Iraqi forces drove back Islamic State militants in southeastern Mosul on Thursday, making gains in an area where advances have been particularly tough, the military said in a statement.
Rapid response units from Iraq's federal police advanced in the Sumer district, which lies on the eastern bank of the Tigris river, and also in neighbouring Sahiroun, the statement reported by state television said.
Forces have pressed forward much more slowly in that area than units in the east and northeast, who have taken control of a number of neighbourhoods in the past week.
The army's elite Counter Terrorism Service (CTS), has spearheaded advances in eastern Mosul.
The US-backed campaign to recapture Mosul, Islamic State's last major stronghold in Iraq, has pushed ahead with renewed vigour since the turn of the year after troops got bogged down inside the city in November and December.

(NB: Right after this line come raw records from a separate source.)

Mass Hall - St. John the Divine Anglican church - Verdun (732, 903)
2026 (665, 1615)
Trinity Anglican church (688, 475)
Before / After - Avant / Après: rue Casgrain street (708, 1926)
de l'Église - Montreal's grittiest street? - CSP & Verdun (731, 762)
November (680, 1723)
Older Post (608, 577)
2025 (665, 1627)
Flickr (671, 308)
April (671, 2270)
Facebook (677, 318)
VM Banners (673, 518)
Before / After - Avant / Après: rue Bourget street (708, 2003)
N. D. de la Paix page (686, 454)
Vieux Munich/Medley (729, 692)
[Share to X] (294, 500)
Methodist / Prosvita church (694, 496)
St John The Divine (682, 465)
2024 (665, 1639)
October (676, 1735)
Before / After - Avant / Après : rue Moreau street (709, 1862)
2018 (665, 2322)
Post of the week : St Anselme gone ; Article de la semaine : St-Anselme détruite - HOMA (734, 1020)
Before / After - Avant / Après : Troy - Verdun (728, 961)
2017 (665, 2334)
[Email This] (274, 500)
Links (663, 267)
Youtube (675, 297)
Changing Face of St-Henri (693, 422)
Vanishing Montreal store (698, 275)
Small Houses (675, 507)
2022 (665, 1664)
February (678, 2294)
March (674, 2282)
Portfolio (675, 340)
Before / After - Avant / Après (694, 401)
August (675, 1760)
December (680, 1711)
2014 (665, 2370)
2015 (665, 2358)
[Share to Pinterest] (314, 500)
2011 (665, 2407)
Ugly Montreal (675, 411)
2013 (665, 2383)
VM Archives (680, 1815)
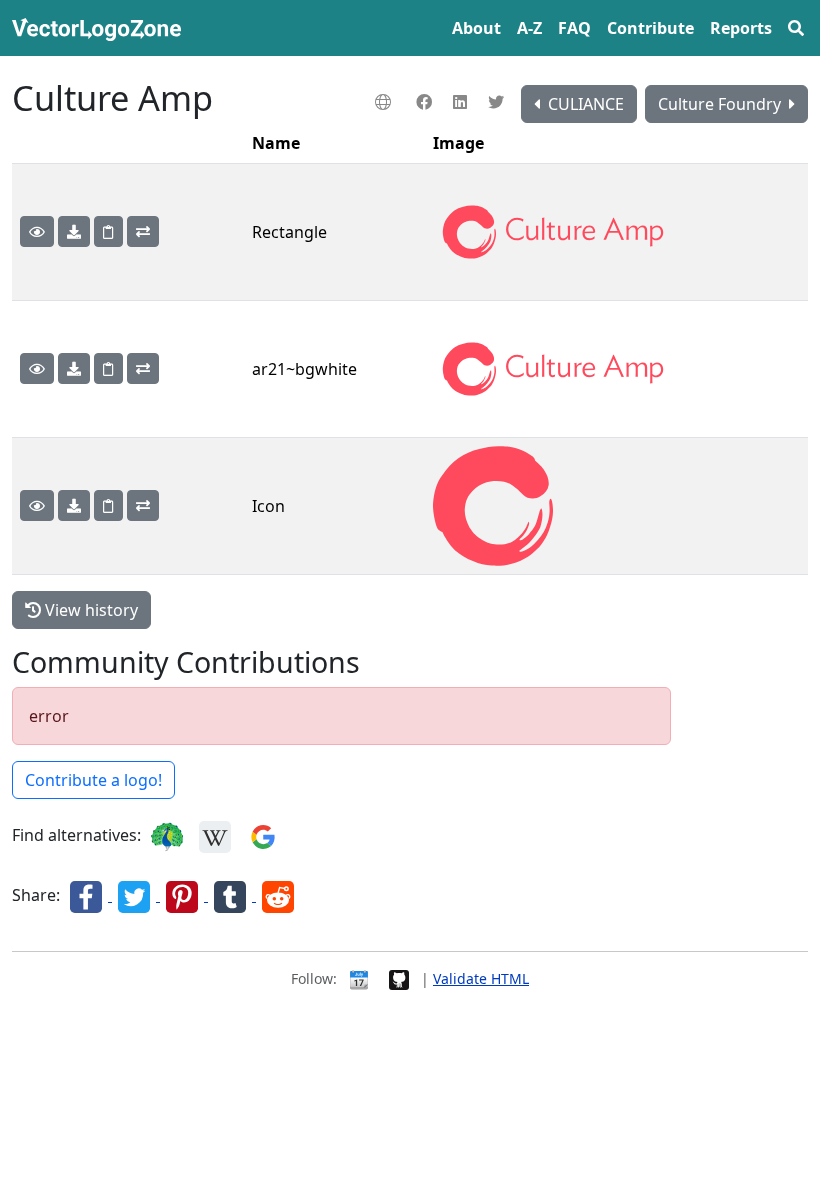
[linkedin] (462, 102)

New tactics, including one night raid, better defences against suicide car bomb attacks and improved coordination between the army and security forces, have helped forge momentum, US and Iraqi officers say.
The ultra-hardline group's loss of Mosul would probably spell the end for the Iraqi side of its self-styled caliphate, which it declared after sweeping through parts of Iraq and Syria in 2014.
An Iraqi man pushes cart with cans of water between ruined buildings in Mosul's Qadisiyah neighbourhood during an ongoing military operation against the Islamic State group.